** START Record excerpts **

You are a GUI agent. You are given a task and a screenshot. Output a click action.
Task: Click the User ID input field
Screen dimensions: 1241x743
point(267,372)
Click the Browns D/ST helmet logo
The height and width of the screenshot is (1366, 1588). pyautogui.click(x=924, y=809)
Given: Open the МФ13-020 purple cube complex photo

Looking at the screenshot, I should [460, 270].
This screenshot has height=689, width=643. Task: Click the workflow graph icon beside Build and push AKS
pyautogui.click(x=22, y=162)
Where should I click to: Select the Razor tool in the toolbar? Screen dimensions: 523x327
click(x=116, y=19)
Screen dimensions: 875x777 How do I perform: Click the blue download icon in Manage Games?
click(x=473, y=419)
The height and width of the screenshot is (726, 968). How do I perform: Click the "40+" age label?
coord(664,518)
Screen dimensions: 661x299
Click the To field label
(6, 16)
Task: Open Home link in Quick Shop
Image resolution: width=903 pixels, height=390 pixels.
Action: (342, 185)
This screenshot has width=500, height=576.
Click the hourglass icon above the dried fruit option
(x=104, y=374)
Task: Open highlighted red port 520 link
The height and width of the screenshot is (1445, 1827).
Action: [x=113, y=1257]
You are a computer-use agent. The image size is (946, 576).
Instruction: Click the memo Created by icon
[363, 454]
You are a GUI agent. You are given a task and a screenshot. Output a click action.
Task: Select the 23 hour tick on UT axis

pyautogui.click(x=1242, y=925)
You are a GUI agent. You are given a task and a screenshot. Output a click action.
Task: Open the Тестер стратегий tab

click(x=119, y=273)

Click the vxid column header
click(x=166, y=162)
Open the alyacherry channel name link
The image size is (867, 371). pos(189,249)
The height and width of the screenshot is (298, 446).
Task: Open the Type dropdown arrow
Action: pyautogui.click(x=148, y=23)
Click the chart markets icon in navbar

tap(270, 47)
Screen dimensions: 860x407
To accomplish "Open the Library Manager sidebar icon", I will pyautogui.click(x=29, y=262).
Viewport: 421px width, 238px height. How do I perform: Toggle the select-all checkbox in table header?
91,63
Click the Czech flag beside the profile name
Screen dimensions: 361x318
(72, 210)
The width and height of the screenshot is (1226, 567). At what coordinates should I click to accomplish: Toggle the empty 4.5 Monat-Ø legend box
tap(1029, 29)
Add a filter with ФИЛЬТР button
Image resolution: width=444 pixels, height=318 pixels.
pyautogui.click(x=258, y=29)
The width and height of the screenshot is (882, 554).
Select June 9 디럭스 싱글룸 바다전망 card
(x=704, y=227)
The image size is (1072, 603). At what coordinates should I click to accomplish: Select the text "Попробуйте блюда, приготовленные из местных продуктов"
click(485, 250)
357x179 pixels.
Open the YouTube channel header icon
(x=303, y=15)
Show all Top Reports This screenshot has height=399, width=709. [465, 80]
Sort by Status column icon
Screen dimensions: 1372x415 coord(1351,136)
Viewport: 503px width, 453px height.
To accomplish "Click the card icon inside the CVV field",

** END Record excerpts **

Convert the listing, from its first line through the line containing "click(x=116, y=19)" inclusive, into a Markdown table with two columns, Row and Line, omitting any blank lines.

Result for this exercise =>
| Row | Line |
|---|---|
| 1 | You are a GUI agent. You are given a task and a screenshot. Output a click action. |
| 2 | Task: Click the User ID input field |
| 3 | Screen dimensions: 1241x743 |
| 4 | point(267,372) |
| 5 | Click the Browns D/ST helmet logo |
| 6 | The height and width of the screenshot is (1366, 1588). pyautogui.click(x=924, y=809) |
| 7 | Given: Open the МФ13-020 purple cube complex photo |
| 8 | Looking at the screenshot, I should [460, 270]. |
| 9 | This screenshot has height=689, width=643. Task: Click the workflow graph icon beside Build and push AKS |
| 10 | pyautogui.click(x=22, y=162) |
| 11 | Where should I click to: Select the Razor tool in the toolbar? Screen dimensions: 523x327 |
| 12 | click(x=116, y=19) |